Ainsi, la banque qui revend une obligation à la Réserve fédérale reçoit de l’argent nouvellement imprimé. Cet argent frais est dépensé et, à mesure qu’il est dépensé, il fait augmenter les prix des biens et des services.

En fait, l’inflation aide davantage le gouvernement car, à mesure qu’elle augmente, le coût réel de la dette diminue puisque les soldes nominaux restent inchangés. Et, comme nous le savons tous, le gouvernement américain est lui-même un peu débiteur.

Le résultat est limpide. Le gouvernement dispose de plus d’argent grâce à la création monétaire. Et à mesure que l’inflation augmente, l’épargne des citoyens américains (ou de toute personne détenant des dollars américains, d’ailleurs) est grignotée. Il s’agit d’un transfert de richesse des épargnants vers le gouvernement américain.

Certains affirment qu’il ne s’agit pas d’une taxe en raison de détails techniques de définition, mais lorsque l’action du gouvernement transfère la richesse d’un groupe de personnes à elles-mêmes, il semble juste de l’appeler une taxe. Ainsi, dans la mesure où l’inflation est due à l’augmentation de la masse monétaire, à mes yeux, il s’agit bien d’une taxe !

 

Peuvent-ils continuer à s’en sortir ainsi ?

Cela nous amène à la deuxième question de Heath : comment les contribuables américains laissent-ils le gouvernement s’en tirer à si bon compte ?

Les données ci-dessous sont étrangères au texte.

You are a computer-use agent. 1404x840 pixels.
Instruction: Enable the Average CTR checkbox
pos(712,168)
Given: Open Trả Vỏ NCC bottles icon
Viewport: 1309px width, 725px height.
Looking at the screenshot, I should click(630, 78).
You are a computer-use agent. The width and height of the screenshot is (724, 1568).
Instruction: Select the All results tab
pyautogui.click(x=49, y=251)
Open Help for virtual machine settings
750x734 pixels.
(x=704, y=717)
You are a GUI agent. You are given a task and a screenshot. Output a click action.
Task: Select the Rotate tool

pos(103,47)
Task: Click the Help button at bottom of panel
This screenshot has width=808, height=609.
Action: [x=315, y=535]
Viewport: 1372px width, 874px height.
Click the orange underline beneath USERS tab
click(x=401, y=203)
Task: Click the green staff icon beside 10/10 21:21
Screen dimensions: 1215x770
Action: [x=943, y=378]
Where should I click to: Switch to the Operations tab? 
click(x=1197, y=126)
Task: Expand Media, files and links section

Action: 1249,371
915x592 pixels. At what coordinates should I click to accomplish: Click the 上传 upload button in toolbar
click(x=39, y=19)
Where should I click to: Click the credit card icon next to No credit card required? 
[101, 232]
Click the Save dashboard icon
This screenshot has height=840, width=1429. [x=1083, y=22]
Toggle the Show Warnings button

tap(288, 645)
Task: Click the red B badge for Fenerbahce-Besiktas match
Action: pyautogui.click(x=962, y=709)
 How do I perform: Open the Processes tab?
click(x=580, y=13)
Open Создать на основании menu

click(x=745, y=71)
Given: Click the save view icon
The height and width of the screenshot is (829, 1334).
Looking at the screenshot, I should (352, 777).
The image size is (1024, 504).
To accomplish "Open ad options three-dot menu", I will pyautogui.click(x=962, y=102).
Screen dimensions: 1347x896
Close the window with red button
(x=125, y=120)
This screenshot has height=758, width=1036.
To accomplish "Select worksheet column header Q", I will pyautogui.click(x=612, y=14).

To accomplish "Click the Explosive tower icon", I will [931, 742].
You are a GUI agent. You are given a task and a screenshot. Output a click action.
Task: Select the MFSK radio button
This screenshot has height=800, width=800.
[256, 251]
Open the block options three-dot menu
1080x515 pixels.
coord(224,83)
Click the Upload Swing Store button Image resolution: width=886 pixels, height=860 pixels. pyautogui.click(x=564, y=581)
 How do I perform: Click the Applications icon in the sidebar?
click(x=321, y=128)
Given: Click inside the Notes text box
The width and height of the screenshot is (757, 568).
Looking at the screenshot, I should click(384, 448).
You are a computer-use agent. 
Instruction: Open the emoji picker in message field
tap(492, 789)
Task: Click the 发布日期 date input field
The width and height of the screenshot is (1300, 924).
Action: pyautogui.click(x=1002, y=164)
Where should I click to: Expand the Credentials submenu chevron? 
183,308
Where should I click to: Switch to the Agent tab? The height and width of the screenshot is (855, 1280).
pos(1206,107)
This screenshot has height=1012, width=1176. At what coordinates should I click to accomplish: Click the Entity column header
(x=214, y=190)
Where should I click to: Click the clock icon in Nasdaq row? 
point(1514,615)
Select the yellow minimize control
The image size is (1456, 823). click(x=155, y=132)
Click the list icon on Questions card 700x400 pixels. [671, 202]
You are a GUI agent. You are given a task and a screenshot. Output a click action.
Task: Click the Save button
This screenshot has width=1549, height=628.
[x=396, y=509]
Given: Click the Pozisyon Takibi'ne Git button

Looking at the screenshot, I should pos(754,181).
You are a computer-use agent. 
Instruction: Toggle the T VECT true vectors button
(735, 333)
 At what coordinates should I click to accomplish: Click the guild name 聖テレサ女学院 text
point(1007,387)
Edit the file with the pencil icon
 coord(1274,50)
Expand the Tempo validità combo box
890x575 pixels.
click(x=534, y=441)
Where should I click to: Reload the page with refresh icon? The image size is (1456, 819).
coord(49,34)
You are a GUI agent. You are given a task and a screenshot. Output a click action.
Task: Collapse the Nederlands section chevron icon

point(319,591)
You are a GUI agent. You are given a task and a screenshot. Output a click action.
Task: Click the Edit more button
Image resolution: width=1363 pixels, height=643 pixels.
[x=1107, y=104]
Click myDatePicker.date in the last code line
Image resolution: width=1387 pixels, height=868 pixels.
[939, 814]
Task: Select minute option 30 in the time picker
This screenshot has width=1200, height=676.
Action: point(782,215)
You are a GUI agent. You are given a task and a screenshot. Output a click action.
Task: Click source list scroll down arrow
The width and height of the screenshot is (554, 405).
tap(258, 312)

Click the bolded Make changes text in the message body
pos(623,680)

Pour répondre à cette question, il est important de souligner que certaines parties bénéficient de la création monétaire.

Souvenez-vous que lorsque la Réserve fédérale achète des obligations, elle les achète à des organismes privés. Ceux-ci vendent les obligations à un taux qu’ils estiment rentable, sinon ils ne les vendraient pas en premier lieu. Lorsque cette organisation vend les obligations,  elle reçoit de l’argent nouvellement imprimé. Cet argent, qui entre sur le marché pour la première fois, n’a pas encore provoqué de hausse des prix.

En d’autres termes, le premier bénéficiaire de l’argent frais l’obtient avant que l’inflation ne réduise le pouvoir d’achat de la monnaie. Il y a un avantage à recevoir de l’argent frais en premier. Les économistes appellent cela l’effet Cantillon.

Qui reçoit l’argent frais en premier ? Ce sont souvent les grandes institutions financières, comme les banques. Elles sont bien organisées et comprennent l’avantage qu’il y a à obtenir de l’argent frais. Nous devrions donc nous attendre à ce qu’elles soient prêtes à dépenser des ressources pour s’assurer que la politique de la Réserve fédérale leur soit profitable.

D’autre part, qui souffre de l’inflation ? Eh bien, les coûts sont répartis entre des millions de personnes qui détiennent des dollars américains. Étant donné que ce coût est réparti entre un groupe aussi vaste et inorganisé, on peut s’attendre à ce qu’il soit trop coûteux pour qu’une seule personne puisse consacrer du temps à lutter contre ce type de politique.

Cela illustre ce que l’économiste Mancur Olson a appelé la logique de l’action collective. Étant donné que les avantages sont concentrés sur un petit groupe et que les coûts sont dispersés sur un grand groupe, il est plus facile pour le petit groupe de s’organiser en faveur de la politique.

Les économistes Louis Rouanet et Peter Hazlett expliquent comment, dans plusieurs cas, des groupes d’intérêts particuliers ont réussi à orienter les politiques des banques centrales à leur profit et au détriment de la société. Ils documentent ce phénomène dans le cas de la réponse de la Réserve fédérale à la crise financière de 2007, de la réponse de la Réserve fédérale au covid et du développement de l’euro.

Et bien que la politique de la Réserve fédérale puisse s’écarter de l’explication de base ci-dessus dans ces cas particuliers, le point fondamental illustré par Rouanet et Hazlett est le même. La Réserve fédérale est en mesure d’utiliser son dispositif de création monétaire pour satisfaire des groupes d’intérêts particuliers au détriment de tous les autres.